The other line of thought represents a return to the normative oppressive social structure that Jesus had tried to overcome and replace. Its starkest expression is the book of Timothy, but is also found in many other late writings of the developing church. This line of thinking subordinated women, required slaves to be obedient, and commanded everyone to obey the authorities who, of course, represented the financial interests of the dominant rich and powerful.
So much for the facts, but how do we put them together? There are many different perspectives, and what follows is one possible scenario.
It was during his life that Jesus impacted many who then became his followers, some of whom stayed with him while others moved on. How and why he had such a profound influence are questions for another day, but the short answer is that he presented to them both an image of what human, loving life was, and also an image of a God separate from and independent of the constrictions of temple religiosity¹.
These concepts of loving humanity and loving the divinity inspired and infused both groups of disciples. For those who stayed with Jesus, even though he had suffered the most horrible death imaginable, those disciples felt him to be alive in their midst as they continued the community he had created. It was a mystery beyond understanding and comprehension, but for them a certainty nonetheless. Jesus has lived, died, and now lives again.
They were convinced that the evil and death manifested on the cross was not the final word, that cosmic Love overcomes evil and death, and that ultimately everything returns to God who makes all things right. For those who moved on, such as the “Q” community, knowing nothing of the death of Jesus, they also were certain that he was still with them even as they traveled, a spiritual presence that continued to convince them that Love is the underlying essence of the cosmos.
In the attempt to illuminate this certainty and this mystery, there evolved from the group who stayed with Jesus images of an empty tomb and stories of appearances to the disciples, neither intended to be taken literally, but intended rather as tools to help others understand the mystery.

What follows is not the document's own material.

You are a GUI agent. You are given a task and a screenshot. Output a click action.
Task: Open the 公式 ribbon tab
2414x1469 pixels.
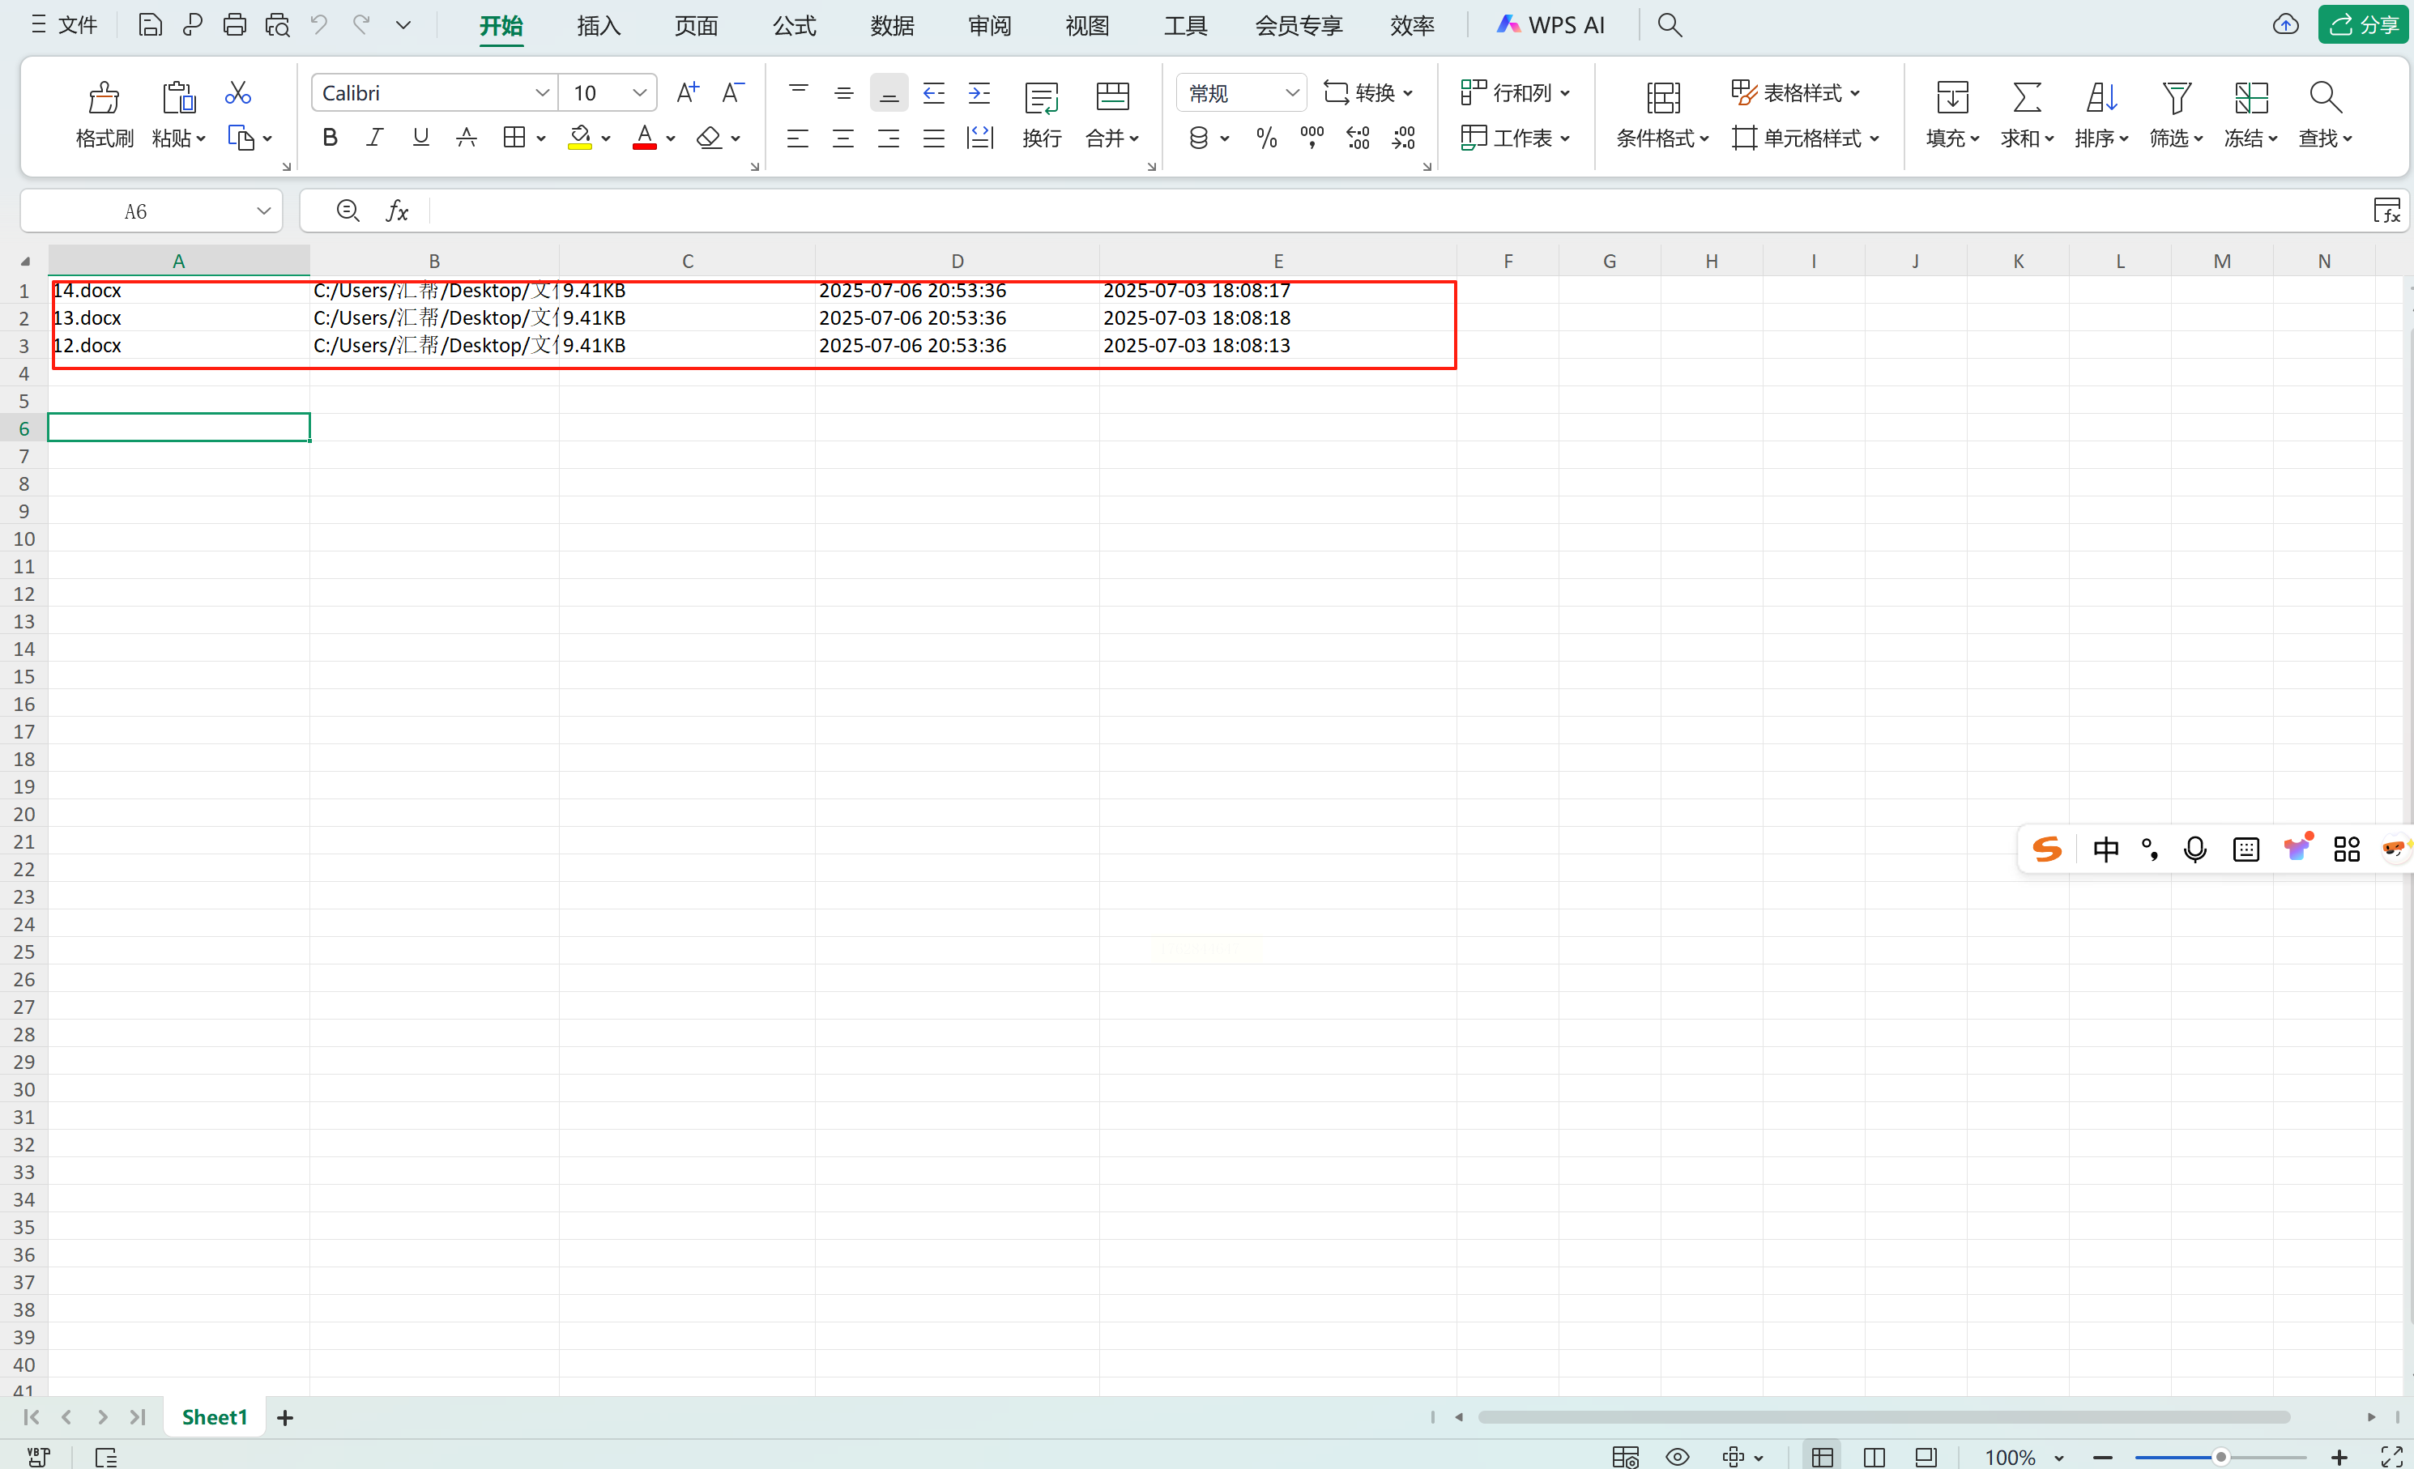click(x=794, y=25)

Unfortunately, as time passed and new generations joined the nascent church, the images became identified with the thing itself, and resurrection came to mean resuscitation rather than renewal on a cosmic scale. And the revolution called for in Jesus’ proclamation that the equitable Kingdom of God was at hand, succumbed to the old way of patronage and patriarchy, the shift in thinking no doubt encouraged by the vested interests of the wealthy.
Resuscitation and the power structure we find in Timothy go hand in hand as they push aside and replace the initial gospel story.
Even as we consider all the facts, the basic story that emerges is quite simple. The disciples were re-born while they lived with Jesus, and his death neither deterred nor discouraged them. Instead, they turned to one another and embraced, fully aware in their hearts that he was not only still with them, but also that the newness he embodied embraced the universe. This was the bedrock of their faith and forms the foundation for the day we call Easter.